At one point Shiller gestured to a graph, explaining that he had used Google Ngrams to measure how frequently Adam Smith and Karl Marx were mentioned by other authors. The graph revealed that Smith’s mentions had increased steadily, peaking 100 years after his work The Wealth of Nations was published. Marx’s mentions, on the other hand, rose slowly for decades, then quite rapidly in the early 20th century before peaking in the 1970s.
Shiller explained that epidemiological concepts like contagion rates could help make sense of these differences. “You can have fast epidemics that last two or three days and then they’re over,” he said. “Or you can have slow epidemics that take 100 years.” Economic trends, he posited, may follow similar trajectories.
Later, Shiller drew on religious history to examine popular responses to the Great Depression, one of the best-known but least-understood economic dramas of the twentieth century. Historical research suggests that many Americans saw the downturn as divine penance for the preceding decade of hedonism, financial fraud, and sexual liberation. “There was this sense that there was something immoral about the 1920s,” said Shiller.
To test that theory, he looked back at sermons given in the days following the stock market crash of 1929. “They loved this crash,” Shiller said of American pastors. “It was the day of judgment arriving.” This moral narrative took root in the broader culture, Shiller added, and ultimately affected economic behavior. Skirt lengths went down, as women felt repelled by the dominant fashions of the 1920s. And as public displays of wealth were shunned amid a severe unemployment crisis, demand fell.
Following the lecture, Shiller was joined onstage by History Professor Jonathan Levy, a principal investigator on the Neubauer Collegium research project “The Economy and Its Boundaries” and author of Freaks of Fortune: The Emerging World of Capitalism and Risk in America (2012).
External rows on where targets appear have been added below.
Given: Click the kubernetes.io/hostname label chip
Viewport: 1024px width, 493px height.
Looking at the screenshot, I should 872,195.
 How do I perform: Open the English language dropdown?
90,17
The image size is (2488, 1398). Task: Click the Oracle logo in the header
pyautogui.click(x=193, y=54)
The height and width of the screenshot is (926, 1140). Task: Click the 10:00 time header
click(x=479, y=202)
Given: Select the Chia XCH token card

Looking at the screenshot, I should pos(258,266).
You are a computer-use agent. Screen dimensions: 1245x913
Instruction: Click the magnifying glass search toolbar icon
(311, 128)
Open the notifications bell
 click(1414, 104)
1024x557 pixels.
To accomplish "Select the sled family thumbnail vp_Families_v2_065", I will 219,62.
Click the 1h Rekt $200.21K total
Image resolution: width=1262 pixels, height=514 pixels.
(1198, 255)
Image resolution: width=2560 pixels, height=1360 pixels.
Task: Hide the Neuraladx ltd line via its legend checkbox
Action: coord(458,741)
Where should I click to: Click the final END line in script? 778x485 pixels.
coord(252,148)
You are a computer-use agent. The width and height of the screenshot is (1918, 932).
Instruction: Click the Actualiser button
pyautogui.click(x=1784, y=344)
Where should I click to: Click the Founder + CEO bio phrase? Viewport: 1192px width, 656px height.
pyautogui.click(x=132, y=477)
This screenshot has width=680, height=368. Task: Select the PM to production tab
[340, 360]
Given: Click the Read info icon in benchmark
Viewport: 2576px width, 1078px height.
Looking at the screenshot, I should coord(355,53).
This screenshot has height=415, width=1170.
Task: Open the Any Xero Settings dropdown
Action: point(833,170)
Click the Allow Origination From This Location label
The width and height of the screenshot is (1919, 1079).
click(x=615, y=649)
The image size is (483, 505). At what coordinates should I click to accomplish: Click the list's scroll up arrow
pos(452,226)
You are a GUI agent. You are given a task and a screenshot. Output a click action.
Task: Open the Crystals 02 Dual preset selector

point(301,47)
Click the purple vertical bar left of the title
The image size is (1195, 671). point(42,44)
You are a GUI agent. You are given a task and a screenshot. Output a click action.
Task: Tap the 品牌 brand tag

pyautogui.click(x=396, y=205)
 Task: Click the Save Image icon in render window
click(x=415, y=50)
Levy oriented the discussion around contemporary issues like the economic narratives that dominated the 2016 presidential campaigns and the possibility that irrational exuberance accounts in part for today’s surging stock prices.
In a Q&A session following the discussion, audience members asked Shiller about specific economic benchmarks, and whether economists could ever formalize narratives in mathematical terms. “I think it’s not impossible,” Shiller answered. “But we’re not there yet.”
The final question, from Lear, concerned a problem that Shiller was uniquely disposed to address: What structural changes would need to be made at research universities to help scholars of economics break out of their silos?
“The rules of the game are pushing us to specialized research at the frontiers, which is good in many ways,” responded Shiller. “But I also think we should be talking to people of different disciplines.”